Texto de origen>
___
Foto portada: "El diablo devora el alma del
hombre". Fotografía realizada por el autor. Escultura
románica expuesta en el claustro de la Colegiata de Santa
Juliana en Santillana del Mar, Santander,
España.
Advertencia al
lector
No es habitual, lo reconozco, que los ensayistas
expliciten de antemano su orientación ideológica.
Lo común es que el lector se vea en el trance de descubrir
"de que pie cojea" el escritor según avanza en la lectura.
Pero en este caso sumarme a tal costumbre podría llevar a
confusión. Al escribir desde la cosmovisión
socialdemócrata tal y como la comprende Domenico
Settembrini, aquella que "se sitúa entre el socialismo
revolucionario que postula un ataque directo a las estructuras e
instituciones capitalistas y el revisionismo socialista que
acepta sin escrúpulos estas estructuras e instituciones.
La primera embarca al proletario en una revolución y la
segunda lo deja abandonado en la inacción y la
sumisión al sistema, pero la socialdemocracia no acepta
ninguno de los dos extremos", adoptaré, a la hora de
emitir la crítica, una postura contundente, y, sin
embargo, a la hora de realizar propuestas alternativas lo
haré desde una posición más moderada que
transija con una parte considerable del sistema que la
crítica no acepta. Por tanto, las alternativas que
propondré no supondrán una revolución
más allá de la misma circunscripción a la
que se refieran concretamente, aunque, al fin, pretenderán
concurrir a esa corriente que anhela el cambio generalizado,
sereno y progresivo de todo el sistema.
No obstante, es posible que para algunos la
descripción de Settembrini sea en sí una
contradicción, pero nada más lejos de la realidad:
el socialismo democrático, en el momento que acepta
voluntariamente al otro -ya sea liberal, comunista, conservador u
otro- es consciente de que la evolución de las realidades
sociales en un entorno pacífico sólo es posible
bajo el acuerdo de una amplia mayoría.
Por esta razón las soluciones prácticas
deben respetar los principios que las mueven sin olvidar mantener
los pies firmemente pegados a los sillares de reconocimiento
mutuo que conforman el suelo de la gran plaza democrática,
evitando en todo lo posible el enfrentamiento gratuito y, desde
luego, cualquier vestigio de imposición. No debemos
confundir la rotundidad y la seguridad de y en nuestros ideales
con una patente de corso para imponer nuestra voluntad en
los mares de lo práctico. El socialismo lleva sobre su
espalda incontables años de lucha y sabe bien que la
vía hacia lo posible no puede ser el camino del
enfrentamiento sino el del diálogo ideológico, del
intercambio y del mutuo enriquecimiento: la verdad no se
encuentra patentada por nadie, al menos por nosotros no.
___
Ejercicio escrito a> ¿Cómo resumirías en dos oraciones la advertencia al lector?

Un bloque de datos>
___
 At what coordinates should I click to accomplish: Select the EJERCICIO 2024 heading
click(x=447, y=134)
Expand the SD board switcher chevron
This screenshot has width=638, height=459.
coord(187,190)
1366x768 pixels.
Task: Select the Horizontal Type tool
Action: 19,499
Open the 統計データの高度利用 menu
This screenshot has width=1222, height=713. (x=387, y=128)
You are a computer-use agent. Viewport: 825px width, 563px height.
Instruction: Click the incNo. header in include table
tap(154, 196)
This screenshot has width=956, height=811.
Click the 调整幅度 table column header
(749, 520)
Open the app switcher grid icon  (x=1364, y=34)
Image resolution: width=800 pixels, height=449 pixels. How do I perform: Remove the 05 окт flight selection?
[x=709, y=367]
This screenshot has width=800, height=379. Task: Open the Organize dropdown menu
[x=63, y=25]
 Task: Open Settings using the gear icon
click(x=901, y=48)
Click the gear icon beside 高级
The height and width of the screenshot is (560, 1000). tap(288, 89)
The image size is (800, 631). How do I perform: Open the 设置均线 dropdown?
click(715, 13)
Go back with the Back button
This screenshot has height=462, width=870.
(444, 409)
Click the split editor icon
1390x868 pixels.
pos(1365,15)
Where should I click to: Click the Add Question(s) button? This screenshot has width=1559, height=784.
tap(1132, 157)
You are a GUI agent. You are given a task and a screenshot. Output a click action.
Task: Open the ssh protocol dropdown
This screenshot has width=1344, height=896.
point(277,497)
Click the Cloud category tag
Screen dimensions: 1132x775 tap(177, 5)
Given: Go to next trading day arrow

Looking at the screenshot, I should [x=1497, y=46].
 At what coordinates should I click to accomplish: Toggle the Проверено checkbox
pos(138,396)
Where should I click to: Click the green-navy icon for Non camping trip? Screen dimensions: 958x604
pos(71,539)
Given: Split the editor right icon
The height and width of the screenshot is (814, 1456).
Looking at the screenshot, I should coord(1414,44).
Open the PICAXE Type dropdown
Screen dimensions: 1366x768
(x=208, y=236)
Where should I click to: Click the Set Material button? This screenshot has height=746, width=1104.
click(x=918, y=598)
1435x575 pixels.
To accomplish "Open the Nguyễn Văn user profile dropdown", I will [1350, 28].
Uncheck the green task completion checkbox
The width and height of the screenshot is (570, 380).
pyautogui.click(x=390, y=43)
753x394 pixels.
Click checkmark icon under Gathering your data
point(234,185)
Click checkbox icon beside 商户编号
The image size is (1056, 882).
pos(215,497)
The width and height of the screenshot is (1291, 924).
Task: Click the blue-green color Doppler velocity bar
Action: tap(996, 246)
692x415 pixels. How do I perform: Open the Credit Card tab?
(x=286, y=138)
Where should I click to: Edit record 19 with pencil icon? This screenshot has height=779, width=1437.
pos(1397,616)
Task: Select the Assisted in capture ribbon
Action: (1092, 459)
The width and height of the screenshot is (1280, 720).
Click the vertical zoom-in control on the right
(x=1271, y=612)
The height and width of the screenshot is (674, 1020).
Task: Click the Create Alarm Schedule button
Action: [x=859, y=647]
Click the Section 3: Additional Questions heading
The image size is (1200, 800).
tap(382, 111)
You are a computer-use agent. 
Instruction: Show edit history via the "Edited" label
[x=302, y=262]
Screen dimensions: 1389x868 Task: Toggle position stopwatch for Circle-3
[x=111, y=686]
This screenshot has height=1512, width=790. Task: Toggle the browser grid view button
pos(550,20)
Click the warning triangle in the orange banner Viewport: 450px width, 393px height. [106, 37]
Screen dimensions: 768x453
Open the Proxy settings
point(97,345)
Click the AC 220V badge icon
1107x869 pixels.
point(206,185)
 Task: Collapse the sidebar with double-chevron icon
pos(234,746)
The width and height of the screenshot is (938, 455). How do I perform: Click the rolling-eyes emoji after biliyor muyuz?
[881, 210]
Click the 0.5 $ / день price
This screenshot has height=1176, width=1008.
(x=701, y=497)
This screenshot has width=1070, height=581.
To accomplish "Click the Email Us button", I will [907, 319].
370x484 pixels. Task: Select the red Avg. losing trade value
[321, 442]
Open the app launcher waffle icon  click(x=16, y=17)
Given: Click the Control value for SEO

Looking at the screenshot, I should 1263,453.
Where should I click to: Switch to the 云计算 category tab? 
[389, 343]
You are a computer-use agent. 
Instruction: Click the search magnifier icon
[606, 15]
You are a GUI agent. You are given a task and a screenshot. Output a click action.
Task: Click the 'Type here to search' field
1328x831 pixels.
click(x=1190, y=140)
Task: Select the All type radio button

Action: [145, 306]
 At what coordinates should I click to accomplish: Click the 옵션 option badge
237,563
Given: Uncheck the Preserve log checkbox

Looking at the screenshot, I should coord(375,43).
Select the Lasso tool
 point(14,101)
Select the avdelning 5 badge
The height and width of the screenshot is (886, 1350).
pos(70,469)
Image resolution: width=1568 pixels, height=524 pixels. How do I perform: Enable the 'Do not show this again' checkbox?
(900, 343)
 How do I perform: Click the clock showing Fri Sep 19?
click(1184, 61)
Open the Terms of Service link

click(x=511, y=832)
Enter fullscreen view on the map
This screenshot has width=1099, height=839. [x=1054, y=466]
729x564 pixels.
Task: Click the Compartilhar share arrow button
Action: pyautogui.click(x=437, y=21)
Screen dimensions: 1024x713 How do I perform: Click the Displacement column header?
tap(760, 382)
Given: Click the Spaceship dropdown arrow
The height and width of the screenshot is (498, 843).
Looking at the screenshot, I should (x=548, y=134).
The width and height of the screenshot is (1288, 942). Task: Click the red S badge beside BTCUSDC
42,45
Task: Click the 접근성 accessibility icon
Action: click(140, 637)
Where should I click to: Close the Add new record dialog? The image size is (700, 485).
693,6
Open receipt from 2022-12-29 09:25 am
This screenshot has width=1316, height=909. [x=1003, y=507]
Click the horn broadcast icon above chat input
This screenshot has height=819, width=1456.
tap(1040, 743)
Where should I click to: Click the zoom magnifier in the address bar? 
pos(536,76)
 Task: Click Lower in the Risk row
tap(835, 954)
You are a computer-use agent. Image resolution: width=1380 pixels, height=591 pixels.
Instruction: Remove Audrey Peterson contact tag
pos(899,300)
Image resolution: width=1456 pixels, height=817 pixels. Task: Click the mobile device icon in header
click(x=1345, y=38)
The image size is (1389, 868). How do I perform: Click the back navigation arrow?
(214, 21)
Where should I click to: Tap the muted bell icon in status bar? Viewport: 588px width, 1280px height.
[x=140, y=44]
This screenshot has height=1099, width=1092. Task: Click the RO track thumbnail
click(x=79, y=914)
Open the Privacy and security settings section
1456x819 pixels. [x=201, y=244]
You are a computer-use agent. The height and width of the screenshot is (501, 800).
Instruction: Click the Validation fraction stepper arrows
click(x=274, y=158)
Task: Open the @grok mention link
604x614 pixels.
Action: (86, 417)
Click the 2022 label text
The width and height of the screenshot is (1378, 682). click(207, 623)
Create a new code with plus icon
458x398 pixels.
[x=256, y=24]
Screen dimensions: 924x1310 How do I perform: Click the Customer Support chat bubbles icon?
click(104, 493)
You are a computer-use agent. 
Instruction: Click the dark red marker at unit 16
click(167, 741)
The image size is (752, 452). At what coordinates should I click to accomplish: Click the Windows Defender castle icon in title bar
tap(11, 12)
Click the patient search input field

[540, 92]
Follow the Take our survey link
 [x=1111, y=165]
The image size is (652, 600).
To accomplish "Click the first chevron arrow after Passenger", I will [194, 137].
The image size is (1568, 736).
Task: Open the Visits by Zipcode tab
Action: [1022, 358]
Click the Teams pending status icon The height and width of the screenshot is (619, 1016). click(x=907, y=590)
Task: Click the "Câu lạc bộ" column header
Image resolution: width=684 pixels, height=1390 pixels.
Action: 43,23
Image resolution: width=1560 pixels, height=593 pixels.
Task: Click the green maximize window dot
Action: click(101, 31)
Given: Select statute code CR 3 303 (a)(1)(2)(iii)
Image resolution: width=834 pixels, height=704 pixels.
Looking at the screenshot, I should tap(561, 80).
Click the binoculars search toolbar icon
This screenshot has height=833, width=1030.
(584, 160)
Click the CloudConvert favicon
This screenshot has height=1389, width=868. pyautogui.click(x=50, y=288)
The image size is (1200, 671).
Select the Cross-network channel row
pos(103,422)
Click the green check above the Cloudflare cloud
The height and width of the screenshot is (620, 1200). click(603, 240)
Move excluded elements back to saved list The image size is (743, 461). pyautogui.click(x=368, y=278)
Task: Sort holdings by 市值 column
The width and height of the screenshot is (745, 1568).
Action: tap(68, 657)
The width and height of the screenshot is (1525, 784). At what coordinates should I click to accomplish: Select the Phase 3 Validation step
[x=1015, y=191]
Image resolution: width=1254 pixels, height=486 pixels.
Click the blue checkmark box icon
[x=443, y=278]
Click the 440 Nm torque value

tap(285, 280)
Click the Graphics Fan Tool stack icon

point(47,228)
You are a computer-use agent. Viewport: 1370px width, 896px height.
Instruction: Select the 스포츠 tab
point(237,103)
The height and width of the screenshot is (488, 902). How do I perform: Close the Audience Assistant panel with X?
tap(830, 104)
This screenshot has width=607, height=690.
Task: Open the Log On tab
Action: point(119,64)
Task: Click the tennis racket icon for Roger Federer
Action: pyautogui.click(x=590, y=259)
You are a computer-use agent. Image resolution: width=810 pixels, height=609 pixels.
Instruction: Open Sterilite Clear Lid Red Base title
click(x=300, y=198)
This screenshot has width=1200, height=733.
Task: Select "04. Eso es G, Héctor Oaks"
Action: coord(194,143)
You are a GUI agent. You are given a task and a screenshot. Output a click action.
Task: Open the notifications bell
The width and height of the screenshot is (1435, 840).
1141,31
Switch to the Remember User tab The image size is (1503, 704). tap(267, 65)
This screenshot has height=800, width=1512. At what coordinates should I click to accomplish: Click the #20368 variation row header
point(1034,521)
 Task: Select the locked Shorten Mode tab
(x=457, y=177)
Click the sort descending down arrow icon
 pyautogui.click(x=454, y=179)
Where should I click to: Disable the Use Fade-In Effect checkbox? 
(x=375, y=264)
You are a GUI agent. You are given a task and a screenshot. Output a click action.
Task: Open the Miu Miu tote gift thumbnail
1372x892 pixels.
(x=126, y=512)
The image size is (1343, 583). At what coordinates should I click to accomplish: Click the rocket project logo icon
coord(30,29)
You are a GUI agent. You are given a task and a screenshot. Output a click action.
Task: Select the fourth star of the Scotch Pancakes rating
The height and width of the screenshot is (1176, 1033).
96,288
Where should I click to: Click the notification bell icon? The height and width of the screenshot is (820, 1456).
___
Ejercicio escrito b> ¿Puedes transcribir sin cambios las líneas del listado, empezando por la que contiene "This screenshot has height=1512, width=790." y siguiendo hasta la que contiene "Looking at the screenshot, I should coord(375,43).", ambas incluidas?

Respuesta completa a> El autor declara de antemano que escribe desde la cosmovisión socialdemócrata tal como la entiende Domenico Settembrini, por lo que su crítica será contundente y sus propuestas alternativas, más moderadas y transigentes con una parte considerable del sistema. Sostiene que esto no es una contradicción, pues el socialismo democrático sabe que la evolución pacífica de las realidades sociales solo es posible bajo el acuerdo de una amplia mayoría y que la vía hacia lo posible es el diálogo, no el enfrentamiento ni la imposición.

Respuesta completa b>
This screenshot has height=1512, width=790. Task: Toggle the browser grid view button
pos(550,20)
Click the warning triangle in the orange banner Viewport: 450px width, 393px height. [106, 37]
Screen dimensions: 768x453
Open the Proxy settings
point(97,345)
Click the AC 220V badge icon
1107x869 pixels.
point(206,185)
 Task: Collapse the sidebar with double-chevron icon
pos(234,746)
The width and height of the screenshot is (938, 455). How do I perform: Click the rolling-eyes emoji after biliyor muyuz?
[881, 210]
Click the 0.5 $ / день price
This screenshot has height=1176, width=1008.
(x=701, y=497)
This screenshot has width=1070, height=581.
To accomplish "Click the Email Us button", I will [907, 319].
370x484 pixels. Task: Select the red Avg. losing trade value
[321, 442]
Open the app launcher waffle icon  click(x=16, y=17)
Given: Click the Control value for SEO

Looking at the screenshot, I should 1263,453.
Where should I click to: Switch to the 云计算 category tab? 
[389, 343]
You are a computer-use agent. 
Instruction: Click the search magnifier icon
[606, 15]
You are a GUI agent. You are given a task and a screenshot. Output a click action.
Task: Click the 'Type here to search' field
1328x831 pixels.
click(x=1190, y=140)
Task: Select the All type radio button

Action: [145, 306]
 At what coordinates should I click to accomplish: Click the 옵션 option badge
237,563
Given: Uncheck the Preserve log checkbox

Looking at the screenshot, I should coord(375,43).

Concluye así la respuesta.